Exercise objective:
Repeat the records below verbatim.

[Data extracted from a collection]
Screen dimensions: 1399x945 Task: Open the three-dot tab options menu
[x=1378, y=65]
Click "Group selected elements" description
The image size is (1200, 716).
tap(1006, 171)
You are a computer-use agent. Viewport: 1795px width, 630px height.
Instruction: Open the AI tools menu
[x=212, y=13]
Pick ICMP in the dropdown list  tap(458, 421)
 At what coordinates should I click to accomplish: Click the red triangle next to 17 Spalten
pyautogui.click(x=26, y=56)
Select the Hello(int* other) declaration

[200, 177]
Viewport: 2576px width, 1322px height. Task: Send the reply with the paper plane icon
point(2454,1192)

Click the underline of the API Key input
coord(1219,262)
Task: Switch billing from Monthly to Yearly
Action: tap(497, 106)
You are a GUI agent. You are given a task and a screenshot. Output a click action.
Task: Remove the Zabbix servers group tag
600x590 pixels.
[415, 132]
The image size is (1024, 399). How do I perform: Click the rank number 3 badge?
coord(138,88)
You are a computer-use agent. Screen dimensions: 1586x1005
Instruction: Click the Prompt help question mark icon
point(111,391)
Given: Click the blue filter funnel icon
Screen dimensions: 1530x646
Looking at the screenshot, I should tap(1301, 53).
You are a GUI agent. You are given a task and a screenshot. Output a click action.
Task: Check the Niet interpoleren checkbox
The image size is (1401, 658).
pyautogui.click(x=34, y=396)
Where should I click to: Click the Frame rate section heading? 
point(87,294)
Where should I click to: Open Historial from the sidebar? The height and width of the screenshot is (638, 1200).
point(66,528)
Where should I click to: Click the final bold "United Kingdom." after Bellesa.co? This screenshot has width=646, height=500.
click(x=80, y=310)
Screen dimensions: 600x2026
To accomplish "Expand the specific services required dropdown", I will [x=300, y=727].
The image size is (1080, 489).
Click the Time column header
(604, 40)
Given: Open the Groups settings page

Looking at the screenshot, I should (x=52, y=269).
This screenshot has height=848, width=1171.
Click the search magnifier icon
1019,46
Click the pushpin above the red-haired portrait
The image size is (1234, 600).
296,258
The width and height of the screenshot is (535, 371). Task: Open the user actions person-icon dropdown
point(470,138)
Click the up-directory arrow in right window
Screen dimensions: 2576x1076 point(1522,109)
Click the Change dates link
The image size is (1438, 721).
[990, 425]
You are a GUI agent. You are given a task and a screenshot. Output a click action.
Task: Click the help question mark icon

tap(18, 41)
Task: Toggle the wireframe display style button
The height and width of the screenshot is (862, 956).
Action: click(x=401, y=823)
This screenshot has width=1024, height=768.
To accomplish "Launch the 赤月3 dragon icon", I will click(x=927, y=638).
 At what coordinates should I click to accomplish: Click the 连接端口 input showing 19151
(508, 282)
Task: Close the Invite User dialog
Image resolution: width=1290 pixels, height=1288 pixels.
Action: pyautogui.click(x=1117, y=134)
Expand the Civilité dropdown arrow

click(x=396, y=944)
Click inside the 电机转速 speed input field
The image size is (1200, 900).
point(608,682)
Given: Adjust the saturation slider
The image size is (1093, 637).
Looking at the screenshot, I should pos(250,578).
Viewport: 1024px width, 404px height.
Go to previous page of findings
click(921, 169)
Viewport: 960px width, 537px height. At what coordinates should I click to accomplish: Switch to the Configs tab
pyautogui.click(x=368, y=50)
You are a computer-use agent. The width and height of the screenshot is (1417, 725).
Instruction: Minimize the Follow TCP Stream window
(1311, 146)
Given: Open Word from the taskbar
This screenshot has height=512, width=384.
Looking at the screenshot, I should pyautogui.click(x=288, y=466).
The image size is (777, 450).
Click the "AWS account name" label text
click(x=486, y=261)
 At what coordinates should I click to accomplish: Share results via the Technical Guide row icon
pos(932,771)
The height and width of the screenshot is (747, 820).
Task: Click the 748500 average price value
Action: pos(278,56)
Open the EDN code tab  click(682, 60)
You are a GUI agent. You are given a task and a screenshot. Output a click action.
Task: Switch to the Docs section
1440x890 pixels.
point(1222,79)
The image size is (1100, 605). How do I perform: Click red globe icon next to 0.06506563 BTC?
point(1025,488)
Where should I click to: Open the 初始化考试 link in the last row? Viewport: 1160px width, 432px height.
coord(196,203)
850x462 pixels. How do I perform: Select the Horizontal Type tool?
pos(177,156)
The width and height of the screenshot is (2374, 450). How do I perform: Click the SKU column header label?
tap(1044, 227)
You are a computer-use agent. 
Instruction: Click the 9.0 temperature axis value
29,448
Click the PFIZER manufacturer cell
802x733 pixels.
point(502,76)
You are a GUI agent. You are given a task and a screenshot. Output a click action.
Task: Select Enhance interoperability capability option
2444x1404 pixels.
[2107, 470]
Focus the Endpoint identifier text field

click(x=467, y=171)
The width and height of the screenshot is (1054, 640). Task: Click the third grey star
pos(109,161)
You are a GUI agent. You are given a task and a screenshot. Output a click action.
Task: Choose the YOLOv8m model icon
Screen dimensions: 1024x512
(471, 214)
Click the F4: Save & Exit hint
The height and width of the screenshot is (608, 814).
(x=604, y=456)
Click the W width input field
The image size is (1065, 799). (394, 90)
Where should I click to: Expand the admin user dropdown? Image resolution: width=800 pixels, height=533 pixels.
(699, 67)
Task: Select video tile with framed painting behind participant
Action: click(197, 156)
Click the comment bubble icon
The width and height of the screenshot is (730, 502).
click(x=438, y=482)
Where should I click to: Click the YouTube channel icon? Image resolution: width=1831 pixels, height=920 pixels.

Expected answer:
Screen dimensions: 1399x945 Task: Open the three-dot tab options menu
[x=1378, y=65]
Click "Group selected elements" description
The image size is (1200, 716).
tap(1006, 171)
You are a computer-use agent. Viewport: 1795px width, 630px height.
Instruction: Open the AI tools menu
[x=212, y=13]
Pick ICMP in the dropdown list  tap(458, 421)
 At what coordinates should I click to accomplish: Click the red triangle next to 17 Spalten
pyautogui.click(x=26, y=56)
Select the Hello(int* other) declaration

[200, 177]
Viewport: 2576px width, 1322px height. Task: Send the reply with the paper plane icon
point(2454,1192)

Click the underline of the API Key input
coord(1219,262)
Task: Switch billing from Monthly to Yearly
Action: tap(497, 106)
You are a GUI agent. You are given a task and a screenshot. Output a click action.
Task: Remove the Zabbix servers group tag
600x590 pixels.
[415, 132]
The image size is (1024, 399). How do I perform: Click the rank number 3 badge?
coord(138,88)
You are a computer-use agent. Screen dimensions: 1586x1005
Instruction: Click the Prompt help question mark icon
point(111,391)
Given: Click the blue filter funnel icon
Screen dimensions: 1530x646
Looking at the screenshot, I should tap(1301, 53).
You are a GUI agent. You are given a task and a screenshot. Output a click action.
Task: Check the Niet interpoleren checkbox
The image size is (1401, 658).
pyautogui.click(x=34, y=396)
Where should I click to: Click the Frame rate section heading? 
point(87,294)
Where should I click to: Open Historial from the sidebar? The height and width of the screenshot is (638, 1200).
point(66,528)
Where should I click to: Click the final bold "United Kingdom." after Bellesa.co? This screenshot has width=646, height=500.
click(x=80, y=310)
Screen dimensions: 600x2026
To accomplish "Expand the specific services required dropdown", I will [x=300, y=727].
The image size is (1080, 489).
Click the Time column header
(604, 40)
Given: Open the Groups settings page

Looking at the screenshot, I should (x=52, y=269).
This screenshot has height=848, width=1171.
Click the search magnifier icon
1019,46
Click the pushpin above the red-haired portrait
The image size is (1234, 600).
296,258
The width and height of the screenshot is (535, 371). Task: Open the user actions person-icon dropdown
point(470,138)
Click the up-directory arrow in right window
Screen dimensions: 2576x1076 point(1522,109)
Click the Change dates link
The image size is (1438, 721).
[990, 425]
You are a GUI agent. You are given a task and a screenshot. Output a click action.
Task: Click the help question mark icon

tap(18, 41)
Task: Toggle the wireframe display style button
The height and width of the screenshot is (862, 956).
Action: click(x=401, y=823)
This screenshot has width=1024, height=768.
To accomplish "Launch the 赤月3 dragon icon", I will click(x=927, y=638).
 At what coordinates should I click to accomplish: Click the 连接端口 input showing 19151
(508, 282)
Task: Close the Invite User dialog
Image resolution: width=1290 pixels, height=1288 pixels.
Action: pyautogui.click(x=1117, y=134)
Expand the Civilité dropdown arrow

click(x=396, y=944)
Click inside the 电机转速 speed input field
The image size is (1200, 900).
point(608,682)
Given: Adjust the saturation slider
The image size is (1093, 637).
Looking at the screenshot, I should pos(250,578).
Viewport: 1024px width, 404px height.
Go to previous page of findings
click(921, 169)
Viewport: 960px width, 537px height. At what coordinates should I click to accomplish: Switch to the Configs tab
pyautogui.click(x=368, y=50)
You are a computer-use agent. The width and height of the screenshot is (1417, 725).
Instruction: Minimize the Follow TCP Stream window
(1311, 146)
Given: Open Word from the taskbar
This screenshot has height=512, width=384.
Looking at the screenshot, I should pyautogui.click(x=288, y=466).
The image size is (777, 450).
Click the "AWS account name" label text
click(x=486, y=261)
 At what coordinates should I click to accomplish: Share results via the Technical Guide row icon
pos(932,771)
The height and width of the screenshot is (747, 820).
Task: Click the 748500 average price value
Action: pos(278,56)
Open the EDN code tab  click(682, 60)
You are a GUI agent. You are given a task and a screenshot. Output a click action.
Task: Switch to the Docs section
1440x890 pixels.
point(1222,79)
The image size is (1100, 605). How do I perform: Click red globe icon next to 0.06506563 BTC?
point(1025,488)
Where should I click to: Open the 初始化考试 link in the last row? Viewport: 1160px width, 432px height.
coord(196,203)
850x462 pixels. How do I perform: Select the Horizontal Type tool?
pos(177,156)
The width and height of the screenshot is (2374, 450). How do I perform: Click the SKU column header label?
tap(1044, 227)
You are a computer-use agent. 
Instruction: Click the 9.0 temperature axis value
29,448
Click the PFIZER manufacturer cell
802x733 pixels.
point(502,76)
You are a GUI agent. You are given a task and a screenshot. Output a click action.
Task: Select Enhance interoperability capability option
2444x1404 pixels.
[2107, 470]
Focus the Endpoint identifier text field

click(x=467, y=171)
The width and height of the screenshot is (1054, 640). Task: Click the third grey star
pos(109,161)
You are a GUI agent. You are given a task and a screenshot. Output a click action.
Task: Choose the YOLOv8m model icon
Screen dimensions: 1024x512
(471, 214)
Click the F4: Save & Exit hint
The height and width of the screenshot is (608, 814).
(x=604, y=456)
Click the W width input field
The image size is (1065, 799). (394, 90)
Where should I click to: Expand the admin user dropdown? Image resolution: width=800 pixels, height=533 pixels.
(699, 67)
Task: Select video tile with framed painting behind participant
Action: click(197, 156)
Click the comment bubble icon
The width and height of the screenshot is (730, 502).
click(x=438, y=482)
Where should I click to: Click the YouTube channel icon? Image resolution: width=1831 pixels, height=920 pixels.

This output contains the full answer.